RadioShack has filed for bankruptcy protection for the second time in two years, its turnaround effort having run aground on weak mobile sales despite a partnership with Sprint.
In its Chapter 11 petition, the electronics retailer said it planned to close 187 stores by March 13 and close about another 365 stores, or transfer their ownership to Sprint. It is “evaluating options” for the remaining 1,000 stores.
RadioShack originally filed Chapter 11 in February 2015 after struggling to compete with online retailers and big box chains. Its brand and stores were acquired by General Wireless, a joint venture of Sprint and hedge fund Standard General.
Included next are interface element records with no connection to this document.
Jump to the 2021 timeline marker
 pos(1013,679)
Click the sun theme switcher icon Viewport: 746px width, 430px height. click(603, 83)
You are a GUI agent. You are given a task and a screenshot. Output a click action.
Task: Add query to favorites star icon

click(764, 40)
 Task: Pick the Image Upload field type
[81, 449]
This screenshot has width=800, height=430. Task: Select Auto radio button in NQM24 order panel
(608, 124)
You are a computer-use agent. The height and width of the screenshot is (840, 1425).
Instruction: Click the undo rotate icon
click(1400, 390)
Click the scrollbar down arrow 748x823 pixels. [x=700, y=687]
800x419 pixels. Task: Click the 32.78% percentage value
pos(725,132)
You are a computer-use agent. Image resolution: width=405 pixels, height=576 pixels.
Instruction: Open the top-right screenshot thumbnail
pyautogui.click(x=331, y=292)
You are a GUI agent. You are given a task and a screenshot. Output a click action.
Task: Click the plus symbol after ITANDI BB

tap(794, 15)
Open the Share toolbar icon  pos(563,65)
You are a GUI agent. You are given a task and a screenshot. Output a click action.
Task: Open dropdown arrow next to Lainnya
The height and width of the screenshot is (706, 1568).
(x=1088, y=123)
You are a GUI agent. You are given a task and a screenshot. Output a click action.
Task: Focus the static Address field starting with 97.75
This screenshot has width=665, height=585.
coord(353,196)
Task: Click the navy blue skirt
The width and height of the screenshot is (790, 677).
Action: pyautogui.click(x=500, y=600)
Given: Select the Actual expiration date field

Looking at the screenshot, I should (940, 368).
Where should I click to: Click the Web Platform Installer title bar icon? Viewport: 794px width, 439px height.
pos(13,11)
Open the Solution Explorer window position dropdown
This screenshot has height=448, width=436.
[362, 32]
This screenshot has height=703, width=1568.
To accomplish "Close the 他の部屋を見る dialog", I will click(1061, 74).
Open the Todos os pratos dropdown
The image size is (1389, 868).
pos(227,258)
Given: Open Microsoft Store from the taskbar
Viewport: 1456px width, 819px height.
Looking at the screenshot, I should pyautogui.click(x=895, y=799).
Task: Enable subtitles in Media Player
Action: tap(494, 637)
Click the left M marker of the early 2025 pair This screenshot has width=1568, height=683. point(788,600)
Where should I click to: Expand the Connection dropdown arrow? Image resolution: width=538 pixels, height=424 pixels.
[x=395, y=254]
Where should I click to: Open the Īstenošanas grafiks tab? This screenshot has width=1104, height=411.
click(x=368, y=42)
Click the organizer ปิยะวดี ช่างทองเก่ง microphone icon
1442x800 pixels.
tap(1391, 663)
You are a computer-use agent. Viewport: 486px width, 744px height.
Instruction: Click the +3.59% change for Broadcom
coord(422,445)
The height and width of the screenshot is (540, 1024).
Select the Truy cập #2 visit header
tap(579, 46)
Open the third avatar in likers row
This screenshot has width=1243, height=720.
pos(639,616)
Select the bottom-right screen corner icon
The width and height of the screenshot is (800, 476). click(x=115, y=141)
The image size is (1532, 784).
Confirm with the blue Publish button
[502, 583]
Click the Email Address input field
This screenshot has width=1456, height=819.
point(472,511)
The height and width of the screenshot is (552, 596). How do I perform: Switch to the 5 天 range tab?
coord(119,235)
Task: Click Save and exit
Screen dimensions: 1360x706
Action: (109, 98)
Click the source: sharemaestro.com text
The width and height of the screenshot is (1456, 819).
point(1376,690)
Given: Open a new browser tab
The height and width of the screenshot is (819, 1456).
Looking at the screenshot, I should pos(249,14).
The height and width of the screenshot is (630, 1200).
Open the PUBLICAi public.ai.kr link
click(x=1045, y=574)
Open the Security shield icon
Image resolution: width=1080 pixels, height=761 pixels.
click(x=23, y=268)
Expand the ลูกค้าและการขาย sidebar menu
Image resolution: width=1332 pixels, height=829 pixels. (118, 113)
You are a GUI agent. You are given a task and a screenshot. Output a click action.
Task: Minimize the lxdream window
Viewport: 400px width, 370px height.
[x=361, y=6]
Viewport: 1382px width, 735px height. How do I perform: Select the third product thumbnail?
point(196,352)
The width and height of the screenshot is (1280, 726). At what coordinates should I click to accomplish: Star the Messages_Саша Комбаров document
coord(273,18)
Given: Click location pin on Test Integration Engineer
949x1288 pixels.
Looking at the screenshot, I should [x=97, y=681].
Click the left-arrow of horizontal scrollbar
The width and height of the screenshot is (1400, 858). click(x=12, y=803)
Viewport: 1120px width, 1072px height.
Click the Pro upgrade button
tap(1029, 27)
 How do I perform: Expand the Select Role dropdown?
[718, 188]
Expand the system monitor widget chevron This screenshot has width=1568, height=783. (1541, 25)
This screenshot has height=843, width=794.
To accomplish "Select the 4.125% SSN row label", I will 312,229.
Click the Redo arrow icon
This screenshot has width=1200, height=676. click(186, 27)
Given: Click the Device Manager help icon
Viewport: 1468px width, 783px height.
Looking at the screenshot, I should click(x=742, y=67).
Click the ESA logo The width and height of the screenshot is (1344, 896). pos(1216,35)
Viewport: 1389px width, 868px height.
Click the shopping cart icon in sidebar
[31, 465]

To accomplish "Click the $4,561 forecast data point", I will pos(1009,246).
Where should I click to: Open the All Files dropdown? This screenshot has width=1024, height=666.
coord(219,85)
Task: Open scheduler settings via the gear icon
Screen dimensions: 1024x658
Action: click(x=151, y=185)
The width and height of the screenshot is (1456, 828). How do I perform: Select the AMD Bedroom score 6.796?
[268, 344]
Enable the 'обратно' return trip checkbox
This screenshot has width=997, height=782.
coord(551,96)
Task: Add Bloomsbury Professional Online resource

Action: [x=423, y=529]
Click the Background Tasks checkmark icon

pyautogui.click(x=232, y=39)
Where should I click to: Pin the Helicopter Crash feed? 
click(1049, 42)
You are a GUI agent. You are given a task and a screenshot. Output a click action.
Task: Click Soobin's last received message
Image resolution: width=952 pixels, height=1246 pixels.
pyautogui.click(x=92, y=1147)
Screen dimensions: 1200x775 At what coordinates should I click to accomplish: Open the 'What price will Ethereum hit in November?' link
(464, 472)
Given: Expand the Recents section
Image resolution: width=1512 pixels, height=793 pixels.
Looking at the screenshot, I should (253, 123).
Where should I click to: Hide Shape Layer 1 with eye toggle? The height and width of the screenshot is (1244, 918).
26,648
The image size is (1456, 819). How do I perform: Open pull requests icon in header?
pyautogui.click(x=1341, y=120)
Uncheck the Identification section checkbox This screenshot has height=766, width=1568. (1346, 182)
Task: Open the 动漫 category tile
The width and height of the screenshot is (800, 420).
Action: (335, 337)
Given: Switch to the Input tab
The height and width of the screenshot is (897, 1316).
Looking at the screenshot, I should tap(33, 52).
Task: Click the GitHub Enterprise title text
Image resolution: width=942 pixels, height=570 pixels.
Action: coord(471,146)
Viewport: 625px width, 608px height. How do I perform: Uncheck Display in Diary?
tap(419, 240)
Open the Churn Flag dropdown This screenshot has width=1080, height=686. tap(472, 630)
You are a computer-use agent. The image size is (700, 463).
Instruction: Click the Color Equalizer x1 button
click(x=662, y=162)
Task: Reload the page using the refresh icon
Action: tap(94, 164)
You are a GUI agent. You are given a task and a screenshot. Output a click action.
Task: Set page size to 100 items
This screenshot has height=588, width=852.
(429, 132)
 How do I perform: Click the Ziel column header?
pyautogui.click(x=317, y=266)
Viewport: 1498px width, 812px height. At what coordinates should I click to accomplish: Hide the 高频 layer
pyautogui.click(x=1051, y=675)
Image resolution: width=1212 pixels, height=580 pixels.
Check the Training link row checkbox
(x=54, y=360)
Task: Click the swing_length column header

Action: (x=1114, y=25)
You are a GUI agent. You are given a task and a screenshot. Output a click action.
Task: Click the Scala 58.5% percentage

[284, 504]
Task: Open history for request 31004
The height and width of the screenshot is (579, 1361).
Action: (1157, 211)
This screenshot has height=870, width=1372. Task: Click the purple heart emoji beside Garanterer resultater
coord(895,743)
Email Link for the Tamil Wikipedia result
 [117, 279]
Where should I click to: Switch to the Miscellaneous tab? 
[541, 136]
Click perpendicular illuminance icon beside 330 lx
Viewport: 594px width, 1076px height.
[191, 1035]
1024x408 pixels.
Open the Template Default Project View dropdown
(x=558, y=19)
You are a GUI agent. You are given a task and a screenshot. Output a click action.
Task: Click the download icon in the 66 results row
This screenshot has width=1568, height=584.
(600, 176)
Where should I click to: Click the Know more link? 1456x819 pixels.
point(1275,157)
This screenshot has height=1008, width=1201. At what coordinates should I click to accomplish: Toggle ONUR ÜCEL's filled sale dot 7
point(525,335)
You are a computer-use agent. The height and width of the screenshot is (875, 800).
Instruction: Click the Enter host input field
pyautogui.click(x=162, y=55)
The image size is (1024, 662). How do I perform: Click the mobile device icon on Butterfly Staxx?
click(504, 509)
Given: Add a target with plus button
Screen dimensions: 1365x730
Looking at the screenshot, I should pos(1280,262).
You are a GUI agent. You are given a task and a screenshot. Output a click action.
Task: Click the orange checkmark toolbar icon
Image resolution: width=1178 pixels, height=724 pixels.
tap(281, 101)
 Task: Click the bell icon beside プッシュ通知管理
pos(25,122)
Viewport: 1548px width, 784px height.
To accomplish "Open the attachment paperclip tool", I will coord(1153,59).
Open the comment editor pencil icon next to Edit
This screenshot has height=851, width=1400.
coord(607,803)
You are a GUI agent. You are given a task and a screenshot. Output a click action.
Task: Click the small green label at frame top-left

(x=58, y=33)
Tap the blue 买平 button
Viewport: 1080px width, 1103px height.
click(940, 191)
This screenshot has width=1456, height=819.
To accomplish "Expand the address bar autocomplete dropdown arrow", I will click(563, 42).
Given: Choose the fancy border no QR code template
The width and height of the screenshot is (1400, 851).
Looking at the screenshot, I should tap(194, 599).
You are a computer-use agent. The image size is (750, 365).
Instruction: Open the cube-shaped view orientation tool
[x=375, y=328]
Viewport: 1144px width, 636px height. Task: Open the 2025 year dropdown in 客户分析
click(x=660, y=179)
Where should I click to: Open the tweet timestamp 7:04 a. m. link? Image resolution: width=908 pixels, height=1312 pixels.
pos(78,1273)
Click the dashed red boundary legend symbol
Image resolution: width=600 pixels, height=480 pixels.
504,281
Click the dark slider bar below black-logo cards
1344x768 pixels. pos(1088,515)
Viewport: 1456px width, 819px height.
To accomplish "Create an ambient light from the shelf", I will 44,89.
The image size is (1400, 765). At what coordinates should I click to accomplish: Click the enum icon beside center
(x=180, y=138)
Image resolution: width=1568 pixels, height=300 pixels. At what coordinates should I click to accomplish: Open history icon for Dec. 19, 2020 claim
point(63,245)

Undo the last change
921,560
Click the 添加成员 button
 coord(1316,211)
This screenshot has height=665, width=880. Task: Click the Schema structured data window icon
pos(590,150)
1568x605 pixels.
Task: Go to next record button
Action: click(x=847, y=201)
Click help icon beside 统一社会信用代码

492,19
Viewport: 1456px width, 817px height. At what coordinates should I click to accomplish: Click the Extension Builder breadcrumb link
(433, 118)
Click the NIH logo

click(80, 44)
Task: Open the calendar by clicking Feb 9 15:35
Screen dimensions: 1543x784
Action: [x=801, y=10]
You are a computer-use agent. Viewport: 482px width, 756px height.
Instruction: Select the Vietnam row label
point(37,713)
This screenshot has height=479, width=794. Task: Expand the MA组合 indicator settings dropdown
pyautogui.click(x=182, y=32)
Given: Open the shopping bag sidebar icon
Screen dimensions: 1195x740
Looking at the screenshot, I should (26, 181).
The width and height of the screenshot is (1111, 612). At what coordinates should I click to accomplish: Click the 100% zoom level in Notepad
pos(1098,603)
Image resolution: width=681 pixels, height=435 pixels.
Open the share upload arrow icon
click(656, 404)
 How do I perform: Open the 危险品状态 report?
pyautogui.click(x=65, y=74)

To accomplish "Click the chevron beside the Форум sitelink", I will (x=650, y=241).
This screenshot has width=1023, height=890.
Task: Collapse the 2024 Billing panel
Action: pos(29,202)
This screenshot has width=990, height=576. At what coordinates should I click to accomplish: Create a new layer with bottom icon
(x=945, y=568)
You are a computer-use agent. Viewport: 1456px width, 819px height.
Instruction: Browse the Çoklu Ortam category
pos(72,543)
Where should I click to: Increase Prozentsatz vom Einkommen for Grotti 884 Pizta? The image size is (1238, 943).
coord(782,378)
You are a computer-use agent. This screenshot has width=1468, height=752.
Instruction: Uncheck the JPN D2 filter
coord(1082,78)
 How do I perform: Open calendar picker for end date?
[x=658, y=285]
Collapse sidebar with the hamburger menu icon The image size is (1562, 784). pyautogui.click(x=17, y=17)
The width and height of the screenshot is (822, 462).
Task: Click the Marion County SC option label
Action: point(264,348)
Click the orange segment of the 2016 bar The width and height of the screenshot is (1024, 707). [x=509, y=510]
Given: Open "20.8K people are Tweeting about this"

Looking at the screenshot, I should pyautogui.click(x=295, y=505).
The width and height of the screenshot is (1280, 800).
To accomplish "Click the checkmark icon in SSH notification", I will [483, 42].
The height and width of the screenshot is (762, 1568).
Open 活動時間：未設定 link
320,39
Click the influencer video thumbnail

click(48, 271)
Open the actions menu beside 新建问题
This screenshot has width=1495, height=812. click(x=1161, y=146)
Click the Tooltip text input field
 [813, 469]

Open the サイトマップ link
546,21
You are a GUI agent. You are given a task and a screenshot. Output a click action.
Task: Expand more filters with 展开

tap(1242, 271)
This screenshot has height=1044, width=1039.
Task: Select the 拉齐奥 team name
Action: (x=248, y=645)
To turn its fortunes around, RadioShack teamed up with Sprint to create mini-stores within more than 1,000 locations. But RadioShack CEO Dean Rogers indicated that effort had failed, even though the company reduced operating expenses by 23% last year while increasing gross profit by 8%.
“For a number of reasons, most notably the surprisingly poor performance of mobility sales, especially over recent months, we have concluded that the Chapter 11 process represents the best path forward for the company,” he said in a news release.
Sprint sales dropped during the fourth quarter of 2016 and “it became apparent” RadioShack would not receive expected revenue from mobile commissions, the company said in its Chapter 11 filing.
RadioShack was once the eighth-largest consumer electronics dealer, with more than 5,000 stores in the U.S., but by 2014 it was losing $200 million annually in the mobility business alone. “In an age of growing competition from online retailers such as Amazon, traditional brick-and-mortar stores are in trouble,” CNN Money noted.
According to Rogers, RadioShack last year integrated FedEx pickup/drop-off into 140 locations, delivered over 700,000 Hulu login pins to customers, and sold more than a million RadioShack private brand headphones and speakers.
Joel Levitin, a bankruptcy attorney at Cahill Gordon & Reindel LLP, told USA Today that a company can “get it right” with a second bankruptcy but “has to figure out whether … there is a sustainable business.”